10 Herbs For The Heart

Garlic
Many studies have already demonstrated how a clove of garlic a day can lower unwanted cholesterol while raising the good kind. Small clinical trials have found garlic to be capable of regulating blood pressure, improving circulation and inhibiting platelet aggregation that can result in strokes. [3] Another study concluded that garlic extract exhibited cardioprotective effects against cardiac and mitochondrial dysfunction. [11]
Cacao
Cacao aids the heart through its natural source of theobromine, and epicatechin (a flavonol that boosts the healthy functioning of blood vessels). [3] In one randomized controlled trial in Switzerland, flavanol-rich chocolate was shown to benefit vascular and platelet function among patients with congestive heart failure on a long and short term basis by increasing nitric oxide bioavailability and decreasing oxidative stress. This effect was sustained through daily cacao consumption over a 4-week period. [4
 
Hawthorn
Evidence links hawthorn to the dilation of blood vessels, strengthening of the heart and the lowering of blood pressure, cholesterol and fatty deposits.

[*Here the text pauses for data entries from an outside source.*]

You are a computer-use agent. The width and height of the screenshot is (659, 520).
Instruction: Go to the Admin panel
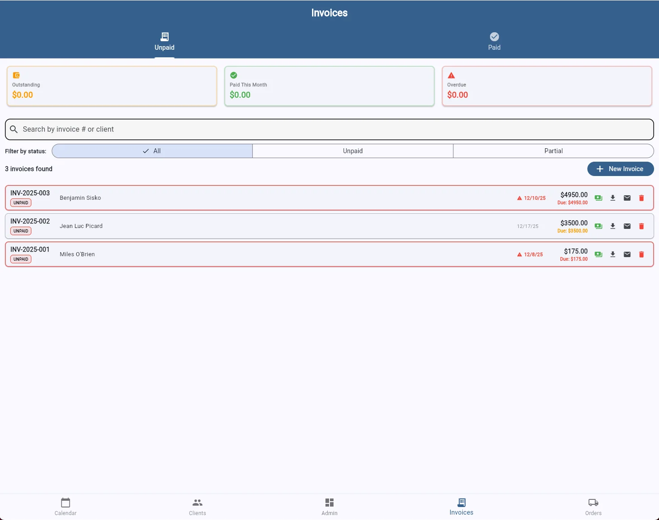(x=330, y=507)
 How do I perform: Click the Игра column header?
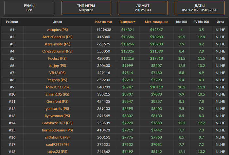tap(220, 22)
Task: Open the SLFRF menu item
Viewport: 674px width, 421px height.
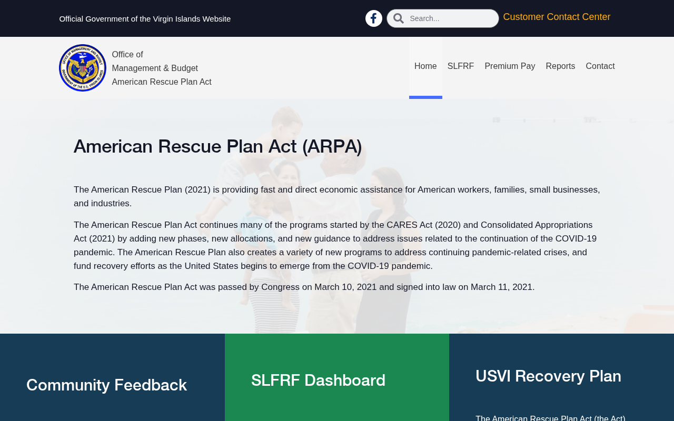Action: tap(461, 66)
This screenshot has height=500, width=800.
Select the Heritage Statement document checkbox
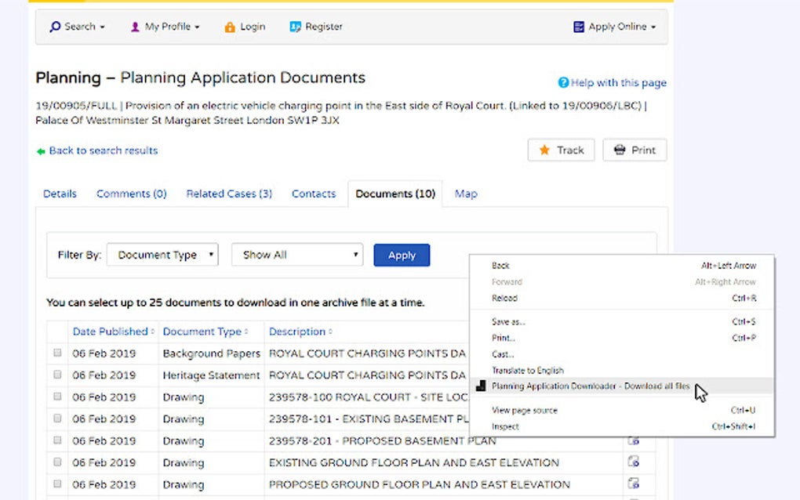coord(57,375)
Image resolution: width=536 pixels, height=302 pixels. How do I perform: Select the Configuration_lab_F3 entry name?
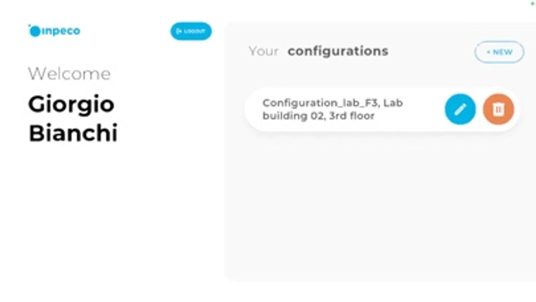tap(320, 103)
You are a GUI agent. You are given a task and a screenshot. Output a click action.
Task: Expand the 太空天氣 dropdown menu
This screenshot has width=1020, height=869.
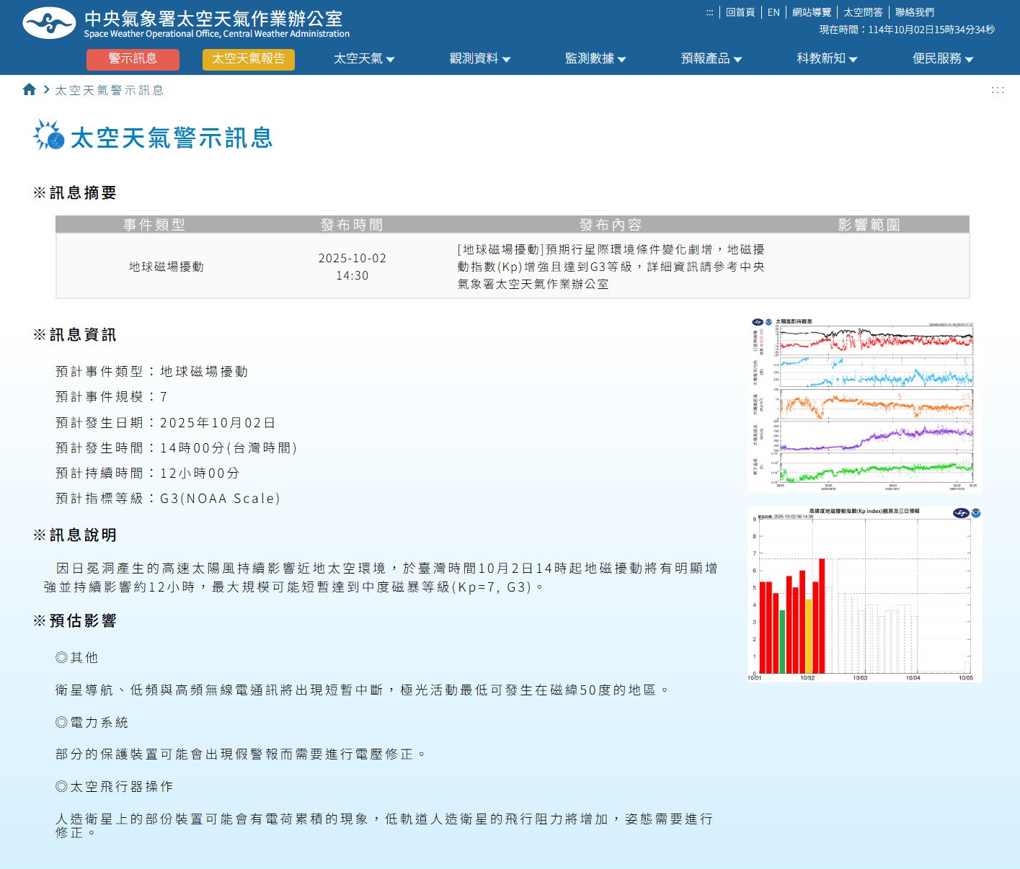point(364,58)
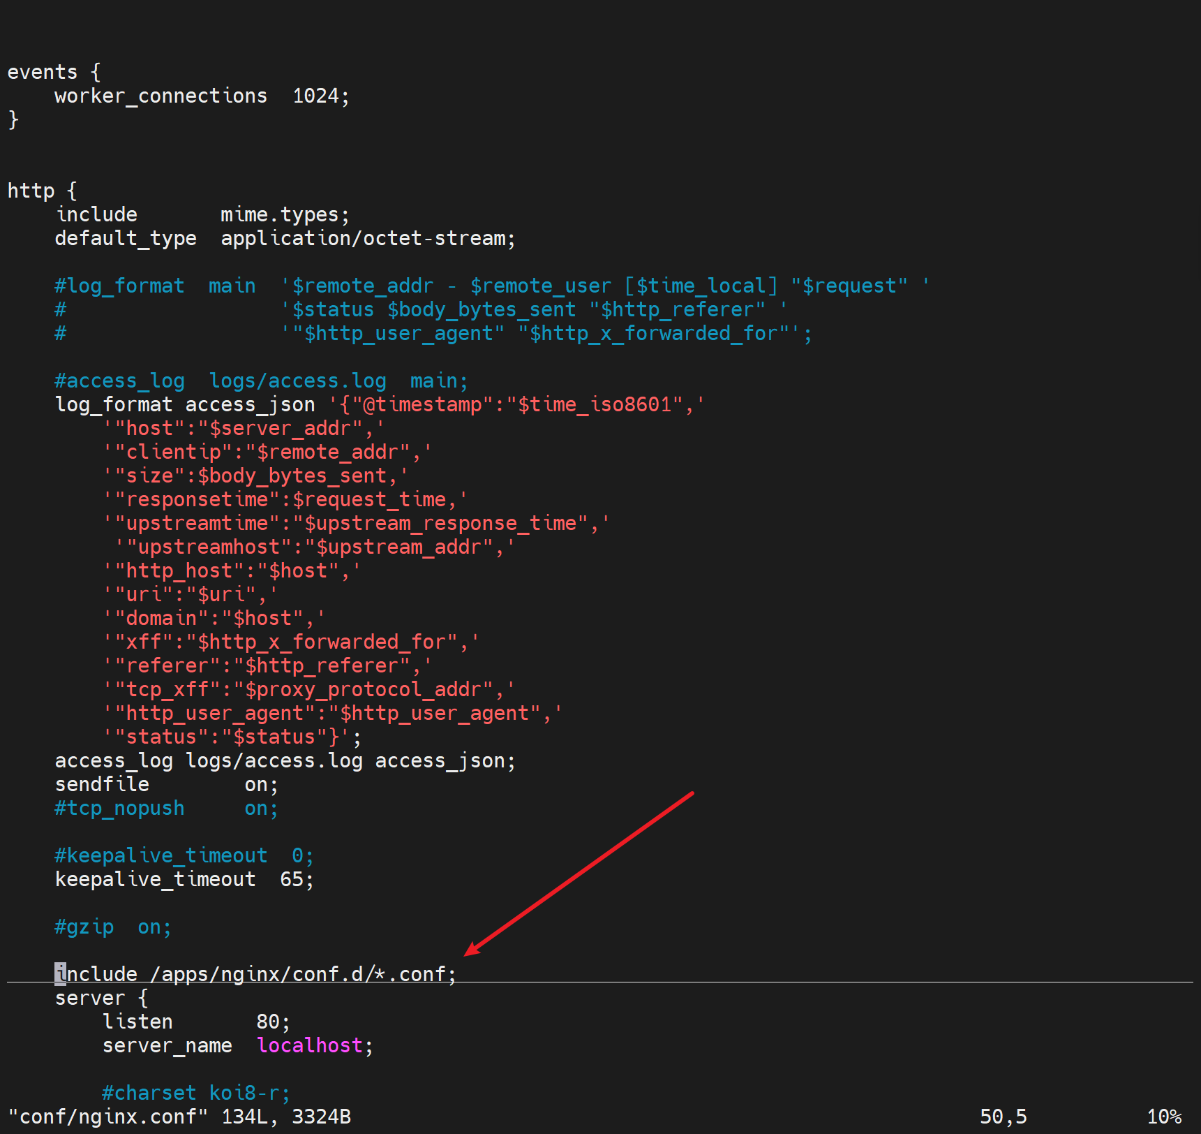Click the 50,5 cursor position indicator
Image resolution: width=1201 pixels, height=1134 pixels.
pos(1002,1117)
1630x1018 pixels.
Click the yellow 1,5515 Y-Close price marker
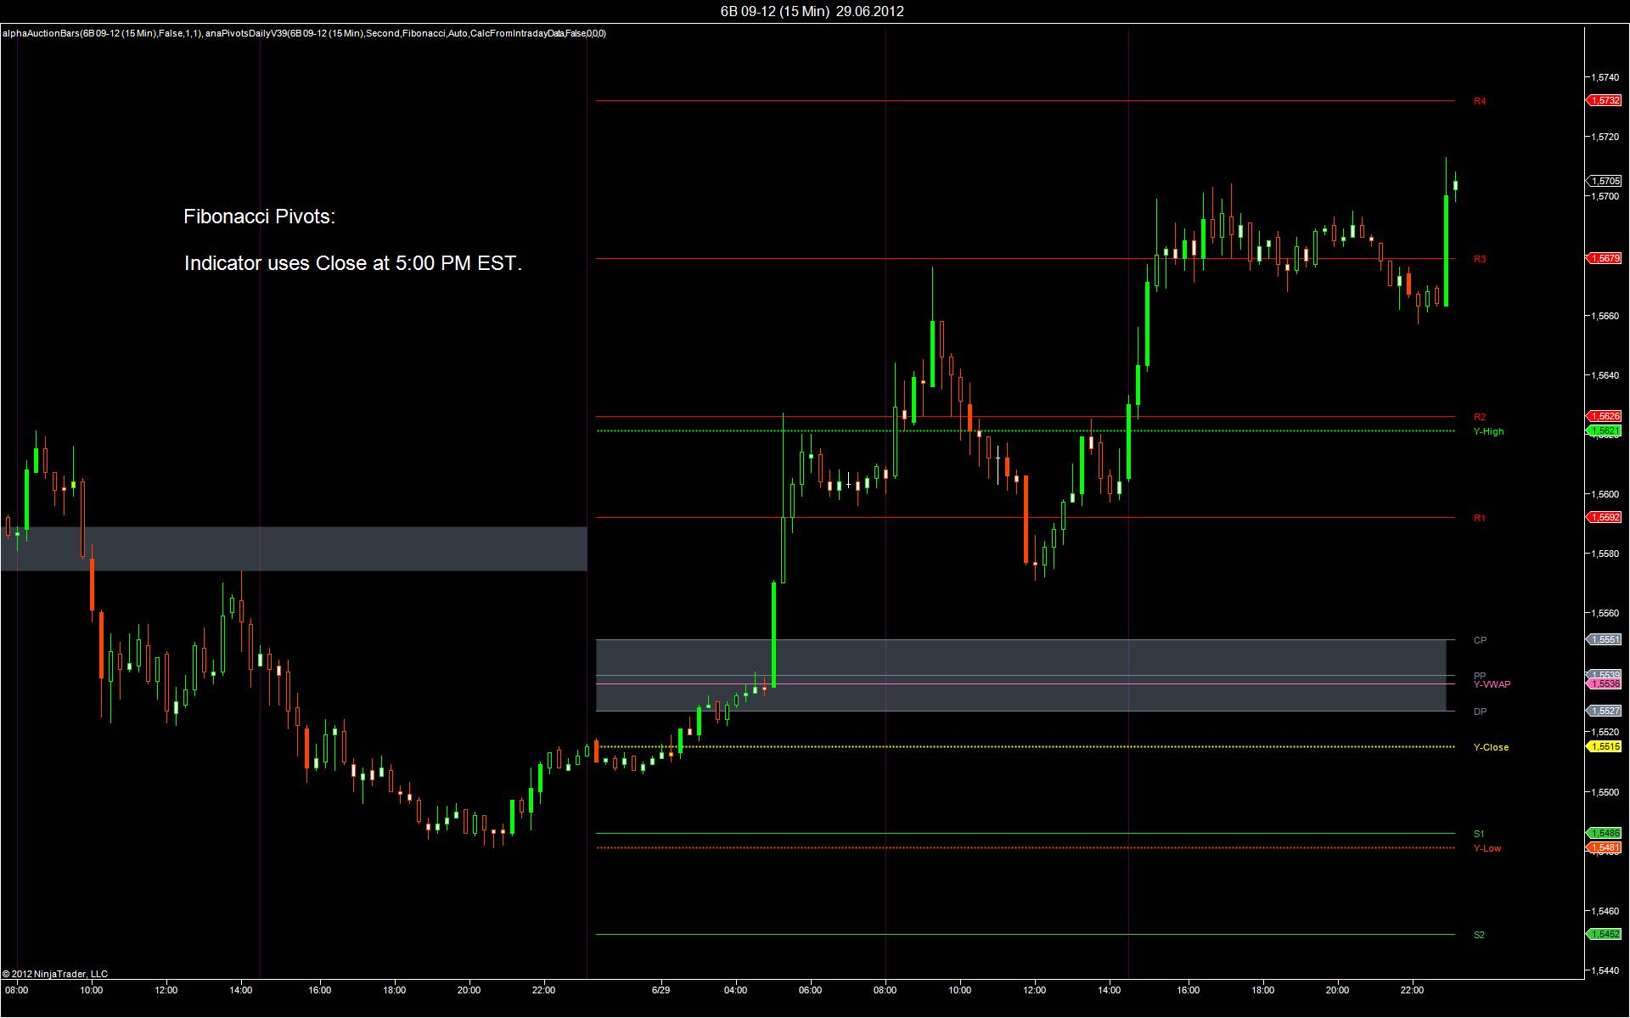tap(1605, 747)
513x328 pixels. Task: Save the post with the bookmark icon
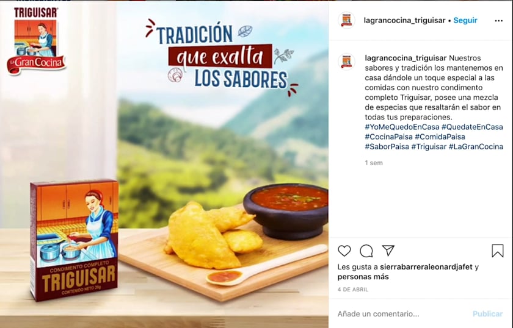click(497, 251)
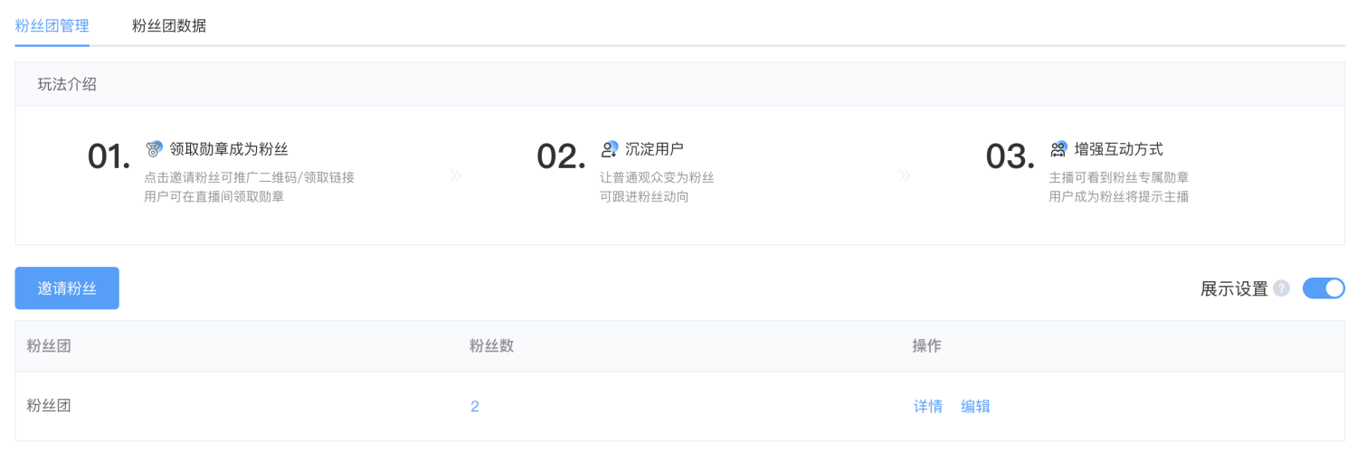Click 编辑 in the 粉丝团 row
The width and height of the screenshot is (1357, 453).
pyautogui.click(x=976, y=407)
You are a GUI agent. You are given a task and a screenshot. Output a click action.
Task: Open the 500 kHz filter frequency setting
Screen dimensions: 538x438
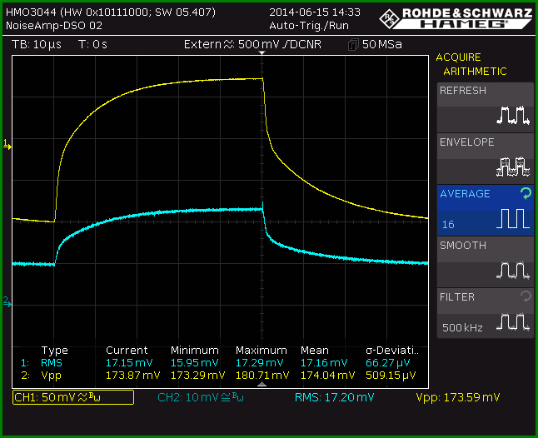(x=462, y=327)
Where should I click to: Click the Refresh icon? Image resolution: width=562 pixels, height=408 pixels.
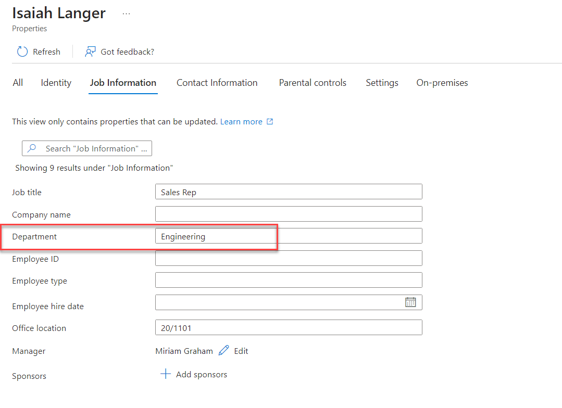tap(22, 52)
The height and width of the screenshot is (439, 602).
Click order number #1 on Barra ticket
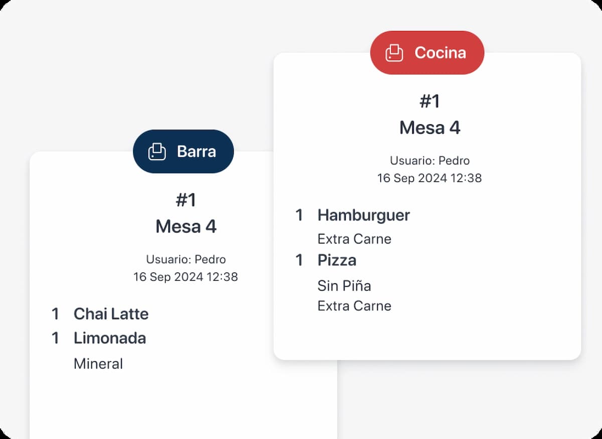[186, 200]
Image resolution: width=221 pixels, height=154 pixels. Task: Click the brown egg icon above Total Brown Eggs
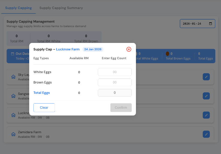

This is due to its active phytochemicals including bioflavinoids which possess antioxidant properties that gobble up free radicals. Likewise, hawthorn has been found to help distribute and use vitamin C to fortify capillaries. [1] However, some studies have found that hawthorn has no significant effect on those suffering from heart failure. [12]
Motherwort
This herb is traditionally used to alleviate a racing heart resulting from nervous tension, but with long term usage, this herb has also been found to reduce blood clot formation, cholesterol, triglycerides and to strengthen the heart muscles. [3] Compounds like phenylpropanoids, flavonoids and phenolic acids, as well as volatile oils, sterols and tannins, have been identified in motherwort. Pharmacological studies also confirm its antibacterial, antioxidant, anti-inflammatory and analgesic activity as well as its sedative and hypotensive properties. [5]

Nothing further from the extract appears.